The Buffalo Bills’ offense is electric. Now just imagine if they had a consistent receiving threat at tight end. Pat Freiermuth is a big-bodied player who offers an enticing mix of burst, route running detail, awareness, and ability to pull down contested passes. Freiermuth can get open, and he also has the physicality to make plays in tight spaces and get yards after the catch. For Josh Allen and Bills Mafia, he’s the piece to complete the puzzle.

31. Green Bay Packers: Rashod Bateman, WR, Minnesota

The Packers have one of the best receivers in the league in Davante Adams, and the emergence of tight end Robert Tonyan will give them flexibility on their offensive cast.
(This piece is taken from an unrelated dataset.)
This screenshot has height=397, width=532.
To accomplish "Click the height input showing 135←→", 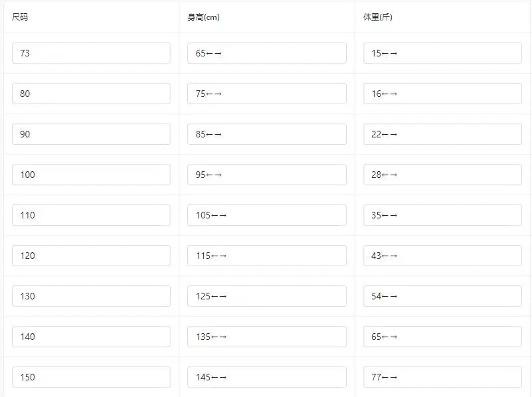I will click(x=267, y=337).
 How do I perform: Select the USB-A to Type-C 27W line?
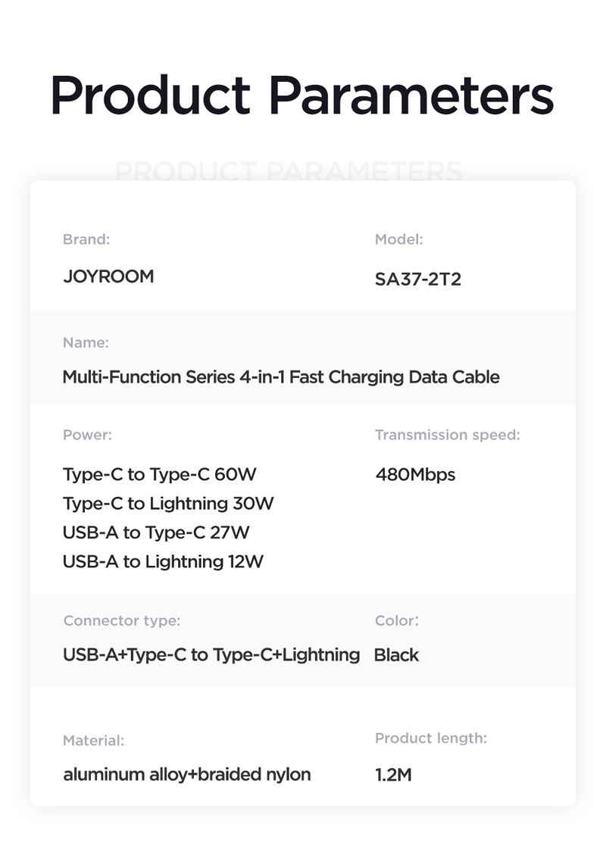(x=156, y=532)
But with Allen Lazard hitting free agency this year and Marquez Valdes-Scantling’s contract set to expire in 2022, the Packers can stand to add another receiving threat here.

Rashod Bateman is excellent value at the end of Round 1. He’s a well-sized and physical receiver, with the crisp route-running ability to find daylight.

32. Kansas City Chiefs: Wyatt Davis, OG, Ohio State

There’s a lot of looming uncertainty across the offensive line for the Kansas City Chiefs. A change seems likely at center, and there are also questions pending at guard. Laurent Duvernay-Tardif still has to return after opting out in 2020, and at the other guard slot, there likely isn’t a long-term starter on tap.

Wyatt Davis can solve one problem for the Chiefs. Davis is a big blocker who provides a nice mix of athleticism and functional power on the inside. He can provide some stability for a unit that’s crucial for the Chiefs’ success.